━━━━━ Document section ━━━━━

Projects tigase _server server-core Issues #1101
Enabling TLS1.3 causes s2s connections to fail (#1101)
wojciech.kapcia@tigase.net opened 5 years ago
Due Date
2021-02-09

No matter if other party supports or not TLS1.3, if we add it to "enabled protocols", Tigase will fail to establish connection to the remote server, and remote server will log this error:

20:09:27.205 [info] Closing inbound s2s connection tigase.im -> wojtek-local.tigase.eu: TLS failed: SSL_do_handshake failed: error:1408F119:SSL routines:ssl3_get_record:decryption failed or bad record mac
20:09:27.205 [warning] (tls|<0.521.0>) Failed to secure inbound s2s connection: TLS failed: SSL_do_handshake failed: error:1408F119:SSL routines:ssl3_get_record:decryption failed or bad record mac

Using same Java version and connecting using Java's SSLSocket instead of Tigase's network layer works fine,

Andrzej Wójcik (Tigase) commented 4 years ago

The issue is now fixed (or it looks like fixed) and tests from S2SConnManTest are passing.

━━━━━ Excerpted data ━━━━━

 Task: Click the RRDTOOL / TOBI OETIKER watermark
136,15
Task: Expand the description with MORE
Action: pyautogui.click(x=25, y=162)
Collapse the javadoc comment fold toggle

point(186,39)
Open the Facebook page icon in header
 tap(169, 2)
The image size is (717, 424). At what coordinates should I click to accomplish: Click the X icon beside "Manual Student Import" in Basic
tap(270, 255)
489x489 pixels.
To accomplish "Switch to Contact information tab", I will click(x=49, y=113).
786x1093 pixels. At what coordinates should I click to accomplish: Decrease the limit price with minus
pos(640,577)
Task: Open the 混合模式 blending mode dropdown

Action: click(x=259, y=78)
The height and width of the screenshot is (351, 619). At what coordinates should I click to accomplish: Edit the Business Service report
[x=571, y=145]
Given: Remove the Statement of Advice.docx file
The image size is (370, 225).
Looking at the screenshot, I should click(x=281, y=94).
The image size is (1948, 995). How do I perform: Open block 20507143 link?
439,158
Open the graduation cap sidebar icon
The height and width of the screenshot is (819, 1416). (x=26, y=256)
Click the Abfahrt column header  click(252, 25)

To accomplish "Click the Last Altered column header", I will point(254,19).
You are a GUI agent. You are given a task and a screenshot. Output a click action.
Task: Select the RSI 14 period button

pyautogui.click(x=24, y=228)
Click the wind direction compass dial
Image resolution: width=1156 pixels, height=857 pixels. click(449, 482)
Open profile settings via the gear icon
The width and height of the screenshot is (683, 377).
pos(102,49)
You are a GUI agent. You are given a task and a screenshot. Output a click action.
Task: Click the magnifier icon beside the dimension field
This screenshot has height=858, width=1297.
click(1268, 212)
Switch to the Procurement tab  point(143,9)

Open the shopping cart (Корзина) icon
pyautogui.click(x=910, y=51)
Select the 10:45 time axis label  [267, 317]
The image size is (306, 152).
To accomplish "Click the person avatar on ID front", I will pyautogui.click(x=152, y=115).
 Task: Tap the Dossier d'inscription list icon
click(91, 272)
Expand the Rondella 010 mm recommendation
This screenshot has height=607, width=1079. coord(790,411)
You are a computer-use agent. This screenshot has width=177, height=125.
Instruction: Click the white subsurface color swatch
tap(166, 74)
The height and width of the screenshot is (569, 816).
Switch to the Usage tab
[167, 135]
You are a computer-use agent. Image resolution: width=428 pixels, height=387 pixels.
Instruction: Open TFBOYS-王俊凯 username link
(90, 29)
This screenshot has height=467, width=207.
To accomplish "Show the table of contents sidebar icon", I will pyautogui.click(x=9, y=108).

━━━━━

[What is asked]
1. Answer these about the issue thread:
(a) What due date is listed?
(b) What did connecting with the same Java version through Java's SSLSocket, instead of Tigase's network layer, do?
(c) Which tests are said to be passing once the issue was fixed?
2. Can you repeat everything in the issue thread from "20:09:27.205 [info] Closing" down to "S2SConnManTest are passing."?
The material has no connection to the issue thread.

[Answers given]
1.
(a) 2021-02-09
(b) It worked fine.
(c) The tests from S2SConnManTest.

2.
20:09:27.205 [info] Closing inbound s2s connection tigase.im -> wojtek-local.tigase.eu: TLS failed: SSL_do_handshake failed: error:1408F119:SSL routines:ssl3_get_record:decryption failed or bad record mac
20:09:27.205 [warning] (tls|<0.521.0>) Failed to secure inbound s2s connection: TLS failed: SSL_do_handshake failed: error:1408F119:SSL routines:ssl3_get_record:decryption failed or bad record mac

Using same Java version and connecting using Java's SSLSocket instead of Tigase's network layer works fine,

Andrzej Wójcik (Tigase) commented 4 years ago

The issue is now fixed (or it looks like fixed) and tests from S2SConnManTest are passing.